» PROMPT
Transcribe the entire listing exactly as it appears.

+ + + + +

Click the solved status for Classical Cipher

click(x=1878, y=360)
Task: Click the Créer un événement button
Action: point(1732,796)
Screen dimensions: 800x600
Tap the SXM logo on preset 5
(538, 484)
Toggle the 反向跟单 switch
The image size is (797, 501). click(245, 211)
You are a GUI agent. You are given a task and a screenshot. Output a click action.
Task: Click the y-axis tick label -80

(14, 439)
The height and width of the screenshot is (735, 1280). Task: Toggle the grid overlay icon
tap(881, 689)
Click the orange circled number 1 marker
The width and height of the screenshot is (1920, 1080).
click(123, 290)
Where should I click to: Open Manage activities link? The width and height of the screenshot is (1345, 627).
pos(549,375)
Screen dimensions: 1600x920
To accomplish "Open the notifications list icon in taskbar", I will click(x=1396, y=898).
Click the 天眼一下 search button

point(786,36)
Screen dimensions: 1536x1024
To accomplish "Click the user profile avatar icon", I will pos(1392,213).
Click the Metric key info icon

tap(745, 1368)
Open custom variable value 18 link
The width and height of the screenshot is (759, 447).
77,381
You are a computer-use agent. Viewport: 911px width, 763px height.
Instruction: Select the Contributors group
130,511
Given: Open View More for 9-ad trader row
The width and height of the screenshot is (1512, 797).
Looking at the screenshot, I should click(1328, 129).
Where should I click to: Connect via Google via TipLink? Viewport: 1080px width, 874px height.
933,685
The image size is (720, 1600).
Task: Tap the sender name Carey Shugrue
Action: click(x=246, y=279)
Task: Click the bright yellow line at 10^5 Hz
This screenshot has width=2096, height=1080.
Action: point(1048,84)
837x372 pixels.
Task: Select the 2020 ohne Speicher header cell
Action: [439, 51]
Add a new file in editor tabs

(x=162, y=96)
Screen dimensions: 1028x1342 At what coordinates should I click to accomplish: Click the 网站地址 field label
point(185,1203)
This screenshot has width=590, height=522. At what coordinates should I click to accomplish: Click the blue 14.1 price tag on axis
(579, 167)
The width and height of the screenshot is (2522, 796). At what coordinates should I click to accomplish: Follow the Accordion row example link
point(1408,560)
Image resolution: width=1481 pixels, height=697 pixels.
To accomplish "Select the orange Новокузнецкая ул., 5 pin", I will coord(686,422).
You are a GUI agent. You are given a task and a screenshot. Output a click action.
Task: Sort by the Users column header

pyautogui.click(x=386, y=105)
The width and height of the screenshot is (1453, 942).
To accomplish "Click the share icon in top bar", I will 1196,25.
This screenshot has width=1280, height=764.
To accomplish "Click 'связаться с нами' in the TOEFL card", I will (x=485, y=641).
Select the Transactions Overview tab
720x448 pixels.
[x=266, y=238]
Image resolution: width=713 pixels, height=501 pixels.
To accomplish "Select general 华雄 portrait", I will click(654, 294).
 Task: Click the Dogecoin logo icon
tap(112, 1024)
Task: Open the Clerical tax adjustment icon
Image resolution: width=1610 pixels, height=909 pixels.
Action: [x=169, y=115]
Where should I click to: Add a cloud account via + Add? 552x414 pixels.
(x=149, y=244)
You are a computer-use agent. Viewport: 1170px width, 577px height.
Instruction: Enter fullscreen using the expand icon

+ + + + +

» COMPLETED TASK
Click the solved status for Classical Cipher

click(x=1878, y=360)
Task: Click the Créer un événement button
Action: point(1732,796)
Screen dimensions: 800x600
Tap the SXM logo on preset 5
(538, 484)
Toggle the 反向跟单 switch
The image size is (797, 501). click(245, 211)
You are a GUI agent. You are given a task and a screenshot. Output a click action.
Task: Click the y-axis tick label -80

(14, 439)
The height and width of the screenshot is (735, 1280). Task: Toggle the grid overlay icon
tap(881, 689)
Click the orange circled number 1 marker
The width and height of the screenshot is (1920, 1080).
click(123, 290)
Where should I click to: Open Manage activities link? The width and height of the screenshot is (1345, 627).
pos(549,375)
Screen dimensions: 1600x920
To accomplish "Open the notifications list icon in taskbar", I will click(x=1396, y=898).
Click the 天眼一下 search button

point(786,36)
Screen dimensions: 1536x1024
To accomplish "Click the user profile avatar icon", I will pos(1392,213).
Click the Metric key info icon

tap(745, 1368)
Open custom variable value 18 link
The width and height of the screenshot is (759, 447).
77,381
You are a computer-use agent. Viewport: 911px width, 763px height.
Instruction: Select the Contributors group
130,511
Given: Open View More for 9-ad trader row
The width and height of the screenshot is (1512, 797).
Looking at the screenshot, I should click(1328, 129).
Where should I click to: Connect via Google via TipLink? Viewport: 1080px width, 874px height.
933,685
The image size is (720, 1600).
Task: Tap the sender name Carey Shugrue
Action: click(x=246, y=279)
Task: Click the bright yellow line at 10^5 Hz
This screenshot has width=2096, height=1080.
Action: point(1048,84)
837x372 pixels.
Task: Select the 2020 ohne Speicher header cell
Action: [439, 51]
Add a new file in editor tabs

(x=162, y=96)
Screen dimensions: 1028x1342 At what coordinates should I click to accomplish: Click the 网站地址 field label
point(185,1203)
This screenshot has width=590, height=522. At what coordinates should I click to accomplish: Click the blue 14.1 price tag on axis
(579, 167)
The width and height of the screenshot is (2522, 796). At what coordinates should I click to accomplish: Follow the Accordion row example link
point(1408,560)
Image resolution: width=1481 pixels, height=697 pixels.
To accomplish "Select the orange Новокузнецкая ул., 5 pin", I will coord(686,422).
You are a GUI agent. You are given a task and a screenshot. Output a click action.
Task: Sort by the Users column header

pyautogui.click(x=386, y=105)
The width and height of the screenshot is (1453, 942).
To accomplish "Click the share icon in top bar", I will 1196,25.
This screenshot has width=1280, height=764.
To accomplish "Click 'связаться с нами' in the TOEFL card", I will (x=485, y=641).
Select the Transactions Overview tab
720x448 pixels.
[x=266, y=238]
Image resolution: width=713 pixels, height=501 pixels.
To accomplish "Select general 华雄 portrait", I will click(654, 294).
 Task: Click the Dogecoin logo icon
tap(112, 1024)
Task: Open the Clerical tax adjustment icon
Image resolution: width=1610 pixels, height=909 pixels.
Action: [x=169, y=115]
Where should I click to: Add a cloud account via + Add? 552x414 pixels.
(x=149, y=244)
You are a computer-use agent. Viewport: 1170px width, 577px height.
Instruction: Enter fullscreen using the expand icon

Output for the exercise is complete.